═════ AVAILABLE DATA ═════

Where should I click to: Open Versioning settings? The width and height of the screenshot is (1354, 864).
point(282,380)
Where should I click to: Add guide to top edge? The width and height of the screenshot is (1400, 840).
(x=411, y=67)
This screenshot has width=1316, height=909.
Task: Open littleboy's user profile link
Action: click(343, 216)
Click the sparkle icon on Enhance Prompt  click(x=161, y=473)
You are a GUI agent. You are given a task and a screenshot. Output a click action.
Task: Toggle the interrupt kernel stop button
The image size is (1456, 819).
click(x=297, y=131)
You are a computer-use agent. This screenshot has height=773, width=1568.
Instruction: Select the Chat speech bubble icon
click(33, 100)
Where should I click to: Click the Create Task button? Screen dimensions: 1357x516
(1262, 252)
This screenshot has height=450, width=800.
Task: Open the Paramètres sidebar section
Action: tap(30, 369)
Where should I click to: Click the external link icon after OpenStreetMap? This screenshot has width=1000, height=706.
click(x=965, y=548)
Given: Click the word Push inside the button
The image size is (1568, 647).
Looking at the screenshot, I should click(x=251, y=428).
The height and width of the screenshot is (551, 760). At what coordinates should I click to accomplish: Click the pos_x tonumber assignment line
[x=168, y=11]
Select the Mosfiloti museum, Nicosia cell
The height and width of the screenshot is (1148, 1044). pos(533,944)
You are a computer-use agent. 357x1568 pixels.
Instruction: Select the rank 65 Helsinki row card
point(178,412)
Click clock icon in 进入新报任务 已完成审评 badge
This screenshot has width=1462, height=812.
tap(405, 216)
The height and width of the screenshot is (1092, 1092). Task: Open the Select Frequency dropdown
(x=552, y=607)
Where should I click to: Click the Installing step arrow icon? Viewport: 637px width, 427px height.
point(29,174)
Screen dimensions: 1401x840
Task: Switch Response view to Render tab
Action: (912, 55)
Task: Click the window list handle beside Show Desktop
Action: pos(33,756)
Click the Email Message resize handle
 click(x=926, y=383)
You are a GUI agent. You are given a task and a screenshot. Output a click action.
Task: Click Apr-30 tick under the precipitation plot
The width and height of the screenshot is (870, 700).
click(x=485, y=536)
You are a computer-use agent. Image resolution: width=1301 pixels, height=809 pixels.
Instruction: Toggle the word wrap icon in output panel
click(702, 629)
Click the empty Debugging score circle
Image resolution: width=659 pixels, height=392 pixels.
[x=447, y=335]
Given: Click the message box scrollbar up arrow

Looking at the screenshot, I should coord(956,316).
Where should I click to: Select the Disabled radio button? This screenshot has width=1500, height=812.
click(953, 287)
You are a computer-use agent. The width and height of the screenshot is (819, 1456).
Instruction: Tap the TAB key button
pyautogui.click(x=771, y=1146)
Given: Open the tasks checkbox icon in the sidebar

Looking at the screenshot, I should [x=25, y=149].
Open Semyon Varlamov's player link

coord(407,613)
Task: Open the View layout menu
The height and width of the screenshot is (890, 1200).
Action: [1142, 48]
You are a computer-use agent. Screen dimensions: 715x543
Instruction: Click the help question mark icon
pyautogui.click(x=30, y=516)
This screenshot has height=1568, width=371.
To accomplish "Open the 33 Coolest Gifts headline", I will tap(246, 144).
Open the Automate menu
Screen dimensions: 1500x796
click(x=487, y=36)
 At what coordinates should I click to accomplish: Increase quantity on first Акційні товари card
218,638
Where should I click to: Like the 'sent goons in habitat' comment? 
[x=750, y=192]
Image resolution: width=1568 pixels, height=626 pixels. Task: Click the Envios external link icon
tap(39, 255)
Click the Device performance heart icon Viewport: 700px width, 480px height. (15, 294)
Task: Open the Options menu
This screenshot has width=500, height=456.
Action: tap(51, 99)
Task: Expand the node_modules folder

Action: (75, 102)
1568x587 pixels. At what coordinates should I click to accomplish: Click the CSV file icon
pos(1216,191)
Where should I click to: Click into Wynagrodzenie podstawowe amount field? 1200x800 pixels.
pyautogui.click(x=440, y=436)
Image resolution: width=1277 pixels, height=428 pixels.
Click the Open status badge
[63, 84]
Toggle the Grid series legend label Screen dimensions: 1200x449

═════

• WHAT TO DO:
Reproduce the lines of the entries above from the one with "Where should I click to: Like" to the one with "Task: Open the Options menu", both included, exactly and without any other line.

• ANSWER SPACE:
Where should I click to: Like the 'sent goons in habitat' comment? 
[x=750, y=192]
Image resolution: width=1568 pixels, height=626 pixels. Task: Click the Envios external link icon
tap(39, 255)
Click the Device performance heart icon Viewport: 700px width, 480px height. (15, 294)
Task: Open the Options menu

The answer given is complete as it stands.